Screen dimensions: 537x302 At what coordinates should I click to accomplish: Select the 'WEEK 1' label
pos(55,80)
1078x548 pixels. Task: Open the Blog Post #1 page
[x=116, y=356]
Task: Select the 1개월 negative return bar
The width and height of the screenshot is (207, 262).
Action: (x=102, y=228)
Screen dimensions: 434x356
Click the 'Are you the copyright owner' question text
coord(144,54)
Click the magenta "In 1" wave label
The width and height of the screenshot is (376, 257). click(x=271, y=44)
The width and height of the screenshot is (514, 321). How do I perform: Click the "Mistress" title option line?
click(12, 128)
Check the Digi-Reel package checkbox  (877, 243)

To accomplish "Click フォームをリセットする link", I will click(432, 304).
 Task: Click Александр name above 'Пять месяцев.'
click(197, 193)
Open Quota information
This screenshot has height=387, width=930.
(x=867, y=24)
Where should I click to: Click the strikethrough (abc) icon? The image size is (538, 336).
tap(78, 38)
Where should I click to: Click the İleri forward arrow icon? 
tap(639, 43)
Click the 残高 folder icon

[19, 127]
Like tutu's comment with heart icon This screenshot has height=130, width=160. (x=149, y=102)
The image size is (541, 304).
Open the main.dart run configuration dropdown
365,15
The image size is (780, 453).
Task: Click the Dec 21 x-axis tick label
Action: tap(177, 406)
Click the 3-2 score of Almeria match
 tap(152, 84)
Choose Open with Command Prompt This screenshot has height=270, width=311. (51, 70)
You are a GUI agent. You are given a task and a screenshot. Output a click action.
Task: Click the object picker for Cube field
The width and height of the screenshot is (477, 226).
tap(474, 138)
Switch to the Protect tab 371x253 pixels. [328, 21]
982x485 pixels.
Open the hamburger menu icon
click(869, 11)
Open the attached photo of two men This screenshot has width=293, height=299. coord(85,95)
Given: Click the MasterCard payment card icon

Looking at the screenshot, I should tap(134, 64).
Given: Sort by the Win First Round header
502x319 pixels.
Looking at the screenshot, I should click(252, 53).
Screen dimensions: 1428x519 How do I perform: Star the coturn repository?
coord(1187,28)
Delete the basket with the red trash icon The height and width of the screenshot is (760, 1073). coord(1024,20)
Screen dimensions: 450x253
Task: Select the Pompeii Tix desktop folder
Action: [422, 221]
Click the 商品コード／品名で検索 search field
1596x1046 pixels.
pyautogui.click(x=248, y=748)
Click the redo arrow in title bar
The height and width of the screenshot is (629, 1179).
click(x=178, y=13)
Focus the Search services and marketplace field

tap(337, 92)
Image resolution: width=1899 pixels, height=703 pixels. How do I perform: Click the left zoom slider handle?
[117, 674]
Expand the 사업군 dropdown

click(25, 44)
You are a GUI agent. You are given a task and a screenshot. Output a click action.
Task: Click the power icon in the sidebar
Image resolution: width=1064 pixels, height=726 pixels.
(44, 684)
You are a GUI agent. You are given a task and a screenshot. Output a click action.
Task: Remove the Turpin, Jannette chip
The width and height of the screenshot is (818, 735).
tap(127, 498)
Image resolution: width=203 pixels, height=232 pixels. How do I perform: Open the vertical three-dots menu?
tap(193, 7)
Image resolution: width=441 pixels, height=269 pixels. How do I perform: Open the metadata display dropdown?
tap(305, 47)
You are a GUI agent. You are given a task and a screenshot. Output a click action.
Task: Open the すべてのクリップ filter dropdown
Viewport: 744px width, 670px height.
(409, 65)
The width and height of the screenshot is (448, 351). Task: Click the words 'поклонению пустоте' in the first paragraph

=====

Copy all the entries verbatim.

Screen dimensions: 537x302 At what coordinates should I click to accomplish: Select the 'WEEK 1' label
pos(55,80)
1078x548 pixels. Task: Open the Blog Post #1 page
[x=116, y=356]
Task: Select the 1개월 negative return bar
The width and height of the screenshot is (207, 262).
Action: (x=102, y=228)
Screen dimensions: 434x356
Click the 'Are you the copyright owner' question text
coord(144,54)
Click the magenta "In 1" wave label
The width and height of the screenshot is (376, 257). click(x=271, y=44)
The width and height of the screenshot is (514, 321). How do I perform: Click the "Mistress" title option line?
click(12, 128)
Check the Digi-Reel package checkbox  (877, 243)

To accomplish "Click フォームをリセットする link", I will click(432, 304).
 Task: Click Александр name above 'Пять месяцев.'
click(197, 193)
Open Quota information
This screenshot has height=387, width=930.
(x=867, y=24)
Where should I click to: Click the strikethrough (abc) icon? The image size is (538, 336).
tap(78, 38)
Where should I click to: Click the İleri forward arrow icon? 
tap(639, 43)
Click the 残高 folder icon

[19, 127]
Like tutu's comment with heart icon This screenshot has height=130, width=160. (x=149, y=102)
The image size is (541, 304).
Open the main.dart run configuration dropdown
365,15
The image size is (780, 453).
Task: Click the Dec 21 x-axis tick label
Action: tap(177, 406)
Click the 3-2 score of Almeria match
 tap(152, 84)
Choose Open with Command Prompt This screenshot has height=270, width=311. (51, 70)
You are a GUI agent. You are given a task and a screenshot. Output a click action.
Task: Click the object picker for Cube field
The width and height of the screenshot is (477, 226).
tap(474, 138)
Switch to the Protect tab 371x253 pixels. [328, 21]
982x485 pixels.
Open the hamburger menu icon
click(869, 11)
Open the attached photo of two men This screenshot has width=293, height=299. coord(85,95)
Given: Click the MasterCard payment card icon

Looking at the screenshot, I should tap(134, 64).
Given: Sort by the Win First Round header
502x319 pixels.
Looking at the screenshot, I should click(252, 53).
Screen dimensions: 1428x519 How do I perform: Star the coturn repository?
coord(1187,28)
Delete the basket with the red trash icon The height and width of the screenshot is (760, 1073). coord(1024,20)
Screen dimensions: 450x253
Task: Select the Pompeii Tix desktop folder
Action: [422, 221]
Click the 商品コード／品名で検索 search field
1596x1046 pixels.
pyautogui.click(x=248, y=748)
Click the redo arrow in title bar
The height and width of the screenshot is (629, 1179).
click(x=178, y=13)
Focus the Search services and marketplace field

tap(337, 92)
Image resolution: width=1899 pixels, height=703 pixels. How do I perform: Click the left zoom slider handle?
[117, 674]
Expand the 사업군 dropdown

click(25, 44)
You are a GUI agent. You are given a task and a screenshot. Output a click action.
Task: Click the power icon in the sidebar
Image resolution: width=1064 pixels, height=726 pixels.
(44, 684)
You are a GUI agent. You are given a task and a screenshot. Output a click action.
Task: Remove the Turpin, Jannette chip
The width and height of the screenshot is (818, 735).
tap(127, 498)
Image resolution: width=203 pixels, height=232 pixels. How do I perform: Open the vertical three-dots menu?
tap(193, 7)
Image resolution: width=441 pixels, height=269 pixels. How do I perform: Open the metadata display dropdown?
tap(305, 47)
You are a GUI agent. You are given a task and a screenshot. Output a click action.
Task: Open the すべてのクリップ filter dropdown
Viewport: 744px width, 670px height.
(409, 65)
The width and height of the screenshot is (448, 351). Task: Click the words 'поклонению пустоте' in the first paragraph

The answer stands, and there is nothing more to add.